*** DOCUMENT PASSAGE Section Begins ***
4.8. For the remarks in the second incident to amount to harassment within the meaning of section 14.A of the Acts I must be satisfied that the remarks were: "any form of unwanted conduct related to any of the discriminatory grounds, ... being conduct which ... has the purpose or effect of violating a person's dignity and creating an intimidating, hostile, degrading, humiliating or offensive environment for the person". Mr A made comments which highlighted historical differences between Northern Ireland, where he came from, and the Republic of Ireland, where the complainant came from. Given that Section 6 (2) of the Acts sets out the race ground as being where two people "are of different, race, colour nationality or ethnic or national origin" I find it difficult to conclude that the complainant and the respondent fall within that definition. Furthermore, whilst the remarks were unfortunate and not conducive to good relations within a working environment, they were not personal to the complainant and initially made when at least one other colleague was part of the discussion. I find it difficult to conclude that they violated the complainant's dignity on the grounds of her race. Although the legislation is different in the circumstances of this claim I find it appropriate to be guided by the UK Employment Appeals Tribunal Judgement in Appeal No. UKEAT/0458/08/CEA, Richmond Pharmacology v Miss A Dhaliwal when they concluded "We accept that not every racially slanted adverse comment or conduct may constitute the violation of a person's dignity. Dignity is not necessarily violated by things said or done which are trivial or transitory, particularly if it should have been clear that any offence was unintended. While it is very important that employers, and tribunals, are sensitive to the hurt that can be caused by racially offensive comments or conduct (or indeed comments or conduct on other grounds covered by the cognate legislation to which we have referred) it is also important not to encourage a culture of hypersensitivity or the imposition of legal liability in respect of every unfortunate phrase."
*** DOCUMENT PASSAGE Section Ends ***
*** DATA PROVIDED Section Begins ***
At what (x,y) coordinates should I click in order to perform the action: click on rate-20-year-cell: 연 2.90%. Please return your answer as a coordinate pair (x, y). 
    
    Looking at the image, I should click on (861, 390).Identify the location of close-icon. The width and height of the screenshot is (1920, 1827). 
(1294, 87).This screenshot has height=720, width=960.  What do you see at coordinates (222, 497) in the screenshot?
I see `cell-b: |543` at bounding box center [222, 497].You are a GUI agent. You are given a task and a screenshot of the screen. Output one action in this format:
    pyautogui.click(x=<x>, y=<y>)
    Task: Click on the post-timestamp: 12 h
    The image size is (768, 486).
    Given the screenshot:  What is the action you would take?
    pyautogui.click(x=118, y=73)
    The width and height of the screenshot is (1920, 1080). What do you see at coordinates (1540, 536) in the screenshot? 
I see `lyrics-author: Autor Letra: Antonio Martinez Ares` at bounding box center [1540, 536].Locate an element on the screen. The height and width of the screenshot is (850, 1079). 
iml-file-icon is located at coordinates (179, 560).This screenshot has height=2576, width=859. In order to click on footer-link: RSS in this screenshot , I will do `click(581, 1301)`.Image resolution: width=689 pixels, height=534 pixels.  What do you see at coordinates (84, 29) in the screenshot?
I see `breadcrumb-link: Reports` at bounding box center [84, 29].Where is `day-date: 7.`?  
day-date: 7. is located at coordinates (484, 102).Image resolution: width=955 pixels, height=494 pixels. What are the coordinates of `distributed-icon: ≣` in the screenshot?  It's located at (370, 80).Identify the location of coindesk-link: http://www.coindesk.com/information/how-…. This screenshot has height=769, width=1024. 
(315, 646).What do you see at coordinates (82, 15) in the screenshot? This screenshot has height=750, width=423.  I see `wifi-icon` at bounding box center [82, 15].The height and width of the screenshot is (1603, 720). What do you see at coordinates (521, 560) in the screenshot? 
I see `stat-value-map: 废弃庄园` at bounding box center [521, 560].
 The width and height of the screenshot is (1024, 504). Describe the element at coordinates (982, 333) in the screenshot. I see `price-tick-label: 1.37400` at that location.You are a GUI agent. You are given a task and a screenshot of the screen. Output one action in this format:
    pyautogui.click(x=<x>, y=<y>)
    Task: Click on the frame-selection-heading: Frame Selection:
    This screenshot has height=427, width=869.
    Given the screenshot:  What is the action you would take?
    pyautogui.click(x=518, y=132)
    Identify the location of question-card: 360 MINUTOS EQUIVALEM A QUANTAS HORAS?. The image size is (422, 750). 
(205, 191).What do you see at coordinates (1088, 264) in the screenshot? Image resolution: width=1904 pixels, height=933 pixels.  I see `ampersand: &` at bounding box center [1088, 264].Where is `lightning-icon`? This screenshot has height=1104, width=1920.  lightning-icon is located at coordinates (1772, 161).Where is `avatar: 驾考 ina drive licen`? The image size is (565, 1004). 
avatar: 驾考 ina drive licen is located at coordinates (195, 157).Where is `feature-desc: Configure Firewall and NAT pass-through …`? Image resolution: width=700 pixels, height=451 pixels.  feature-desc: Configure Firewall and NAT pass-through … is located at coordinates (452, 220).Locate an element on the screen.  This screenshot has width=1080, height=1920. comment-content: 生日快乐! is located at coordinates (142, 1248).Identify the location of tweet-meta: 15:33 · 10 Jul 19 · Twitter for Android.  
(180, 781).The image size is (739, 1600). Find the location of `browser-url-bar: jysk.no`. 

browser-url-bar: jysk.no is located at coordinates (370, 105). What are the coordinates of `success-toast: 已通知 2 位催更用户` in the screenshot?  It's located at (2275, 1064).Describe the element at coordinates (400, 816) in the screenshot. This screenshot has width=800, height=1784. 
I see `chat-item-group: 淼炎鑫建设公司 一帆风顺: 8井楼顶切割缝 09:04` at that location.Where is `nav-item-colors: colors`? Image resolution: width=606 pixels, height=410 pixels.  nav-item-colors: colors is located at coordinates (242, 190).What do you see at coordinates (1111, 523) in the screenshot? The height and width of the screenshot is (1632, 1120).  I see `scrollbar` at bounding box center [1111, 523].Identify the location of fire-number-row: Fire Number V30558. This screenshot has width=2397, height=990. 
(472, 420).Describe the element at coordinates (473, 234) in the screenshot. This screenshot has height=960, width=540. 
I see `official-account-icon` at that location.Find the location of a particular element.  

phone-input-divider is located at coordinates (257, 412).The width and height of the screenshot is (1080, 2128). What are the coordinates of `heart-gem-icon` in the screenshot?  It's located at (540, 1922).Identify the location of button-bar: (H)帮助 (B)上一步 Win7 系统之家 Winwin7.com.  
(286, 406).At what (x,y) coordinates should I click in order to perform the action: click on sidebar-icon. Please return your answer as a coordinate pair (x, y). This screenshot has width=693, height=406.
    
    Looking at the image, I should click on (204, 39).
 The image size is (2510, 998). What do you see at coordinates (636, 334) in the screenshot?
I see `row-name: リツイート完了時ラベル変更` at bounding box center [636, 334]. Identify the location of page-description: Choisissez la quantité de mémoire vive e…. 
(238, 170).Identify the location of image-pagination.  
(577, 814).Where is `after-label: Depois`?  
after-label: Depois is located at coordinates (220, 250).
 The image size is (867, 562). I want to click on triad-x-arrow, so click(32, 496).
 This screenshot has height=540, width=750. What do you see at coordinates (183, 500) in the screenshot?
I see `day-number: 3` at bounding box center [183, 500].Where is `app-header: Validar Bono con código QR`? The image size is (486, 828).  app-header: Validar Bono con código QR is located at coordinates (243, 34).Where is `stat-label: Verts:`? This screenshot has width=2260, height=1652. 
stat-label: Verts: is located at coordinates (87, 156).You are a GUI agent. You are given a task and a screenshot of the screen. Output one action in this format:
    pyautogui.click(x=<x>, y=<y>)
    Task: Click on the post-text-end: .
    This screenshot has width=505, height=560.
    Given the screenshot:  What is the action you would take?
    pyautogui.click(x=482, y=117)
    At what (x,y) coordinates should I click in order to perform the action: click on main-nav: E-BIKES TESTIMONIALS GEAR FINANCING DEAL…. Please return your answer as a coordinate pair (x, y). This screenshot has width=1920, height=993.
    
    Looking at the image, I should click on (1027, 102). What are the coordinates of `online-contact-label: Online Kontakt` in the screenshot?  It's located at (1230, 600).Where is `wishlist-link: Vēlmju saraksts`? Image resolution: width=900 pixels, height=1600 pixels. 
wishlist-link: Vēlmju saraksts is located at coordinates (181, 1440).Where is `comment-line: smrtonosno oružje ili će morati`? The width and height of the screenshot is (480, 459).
*** DATA PROVIDED Section Ends ***
> _WHAT THE EXERCISE ASKS_
Resume the harassment ruling from its last sentence, carrying on in the same voice. The rows are a separate body of material, unrelated to the harassment ruling.

> _RESULT_
4.9. The remarks in this complainant were made during a conversation about a Gaelic Football match between a number of colleagues and the subsequent problems in the environment at work arose from the disagreement. In the context and particular circumstances of this claim I conclude that what happened cannot be taken to have violated the dignity of the complainant within the definition of section 14A of the Acts on the grounds of race. I therefore find that the complainant has failed to establish a prima facie case of harassment.
5. DECISION
I have investigated the above complainant and make the following decision in accordance with section 79 of the Acts that the respondent did not harass and sexually harass the complainant on the grounds of race contrary to section 14A of the Employment Equality Acts.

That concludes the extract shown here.